Perubahan nilai ini seketika berdampak pada penyesuaian harga jual untuk tiap ukuran portofolio logam mulia yang diproduksi oleh emiten dengan kode saham ANTM ini.

 Para investor yang memilih perak batangan sebagai instrumen lindung nilai (hedging) saat ini mesti menyiapkan dana lebih besar dibandingkan dengan transaksi pada pekan sebelumnya.

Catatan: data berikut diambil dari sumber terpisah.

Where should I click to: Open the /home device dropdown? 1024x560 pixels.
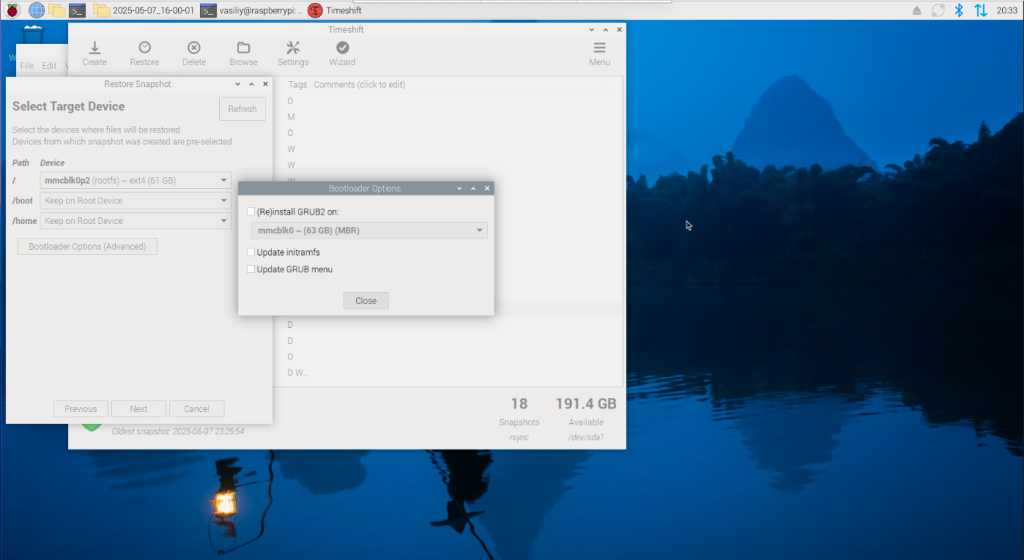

PT Antam Tbk menawarkan produk perak murni ke dalam dua opsi ukuran utama, yaitu nominal pecahan 250 gram serta pecahan 500 gram. 

Manajemen perusahaan memberlakukan regulasi kesamaan harga per gram untuk seluruh lini produk perak yang diproduksi oleh Unit Bisnis Pengolahan dan Pemurnian Logam Mulia.

Berikut ini merupakan rincian harga resmi perak batangan Antam khusus area Jakarta dan sekitarnya pada hari ini:

Daftar Harga Perak Batangan Antam Per 18 Mei 2026

Pecahan 250 Gram

Harga Dasar Per Batang: Rp4.625.000
Harga Termasuk Pajak (PPh 22): Rp4.636.563

Pecahan 500 Gram

Harga Dasar Per Batang: Rp9.250.000
Harga Termasuk Pajak (PPh 22): Rp9.273.125

Secara hukum, proses pembelian perak batangan ini terikat oleh regulasi perpajakan resmi dari pemerintah. 

Merujuk pada Peraturan Menteri Keuangan yang tengah berjalan, ada unsur pungutan pajak pembelian emas Antam maupun perak murni yang langsung dibebankan kepada pembeli.

Untuk para investor yang mencantumkan Nomor Pokok Wajib Pajak atau NPWP, proses transaksi bakal dikenakan Pajak Penghasilan Pasal 22 dengan tarif 0,25 persen.

 Di sisi lain, bagi pembeli yang belum atau tidak menyertakan NPWP sewaktu transaksi akan dikenakan potongan pajak yang lebih besar, yakni senilai 0,5 persen.

Faktor Pemicu Pergerakan Pasar Logam Mulia 

Perubahan nilai komoditas murni ini amat dipengaruhi oleh pergerakan pasar internasional yang dinamis. 

Para pelaku investasi terus mencermati indikator ekonomi makro global demi memprediksi tren nilai instrumen investasi ini ke depannya.

Sejumlah faktor krusial yang mendasari harga emas naik turun serta ikut memengaruhi nilai perak meliputi:

  • Kebijakan suku bunga acuan yang diambil oleh bank sentral Amerika Serikat atau The Fed.
  • Tingkat inflasi global yang mendorong pergeseran dana investasi ke aset aman (safe haven).
  • Kurs rupiah terhadap dolar Amerika Serikat pada pasar spot domestik.
  • Total kebutuhan perak murni untuk keperluan industri teknologi serta manufaktur dunia.
  • Situasi geopolitik yang tidak menentu di sejumlah wilayah strategis yang memicu kekhawatiran pelaku pasar, sehingga berakibat pada aksi beli massal komoditas alternatif penunjang emas.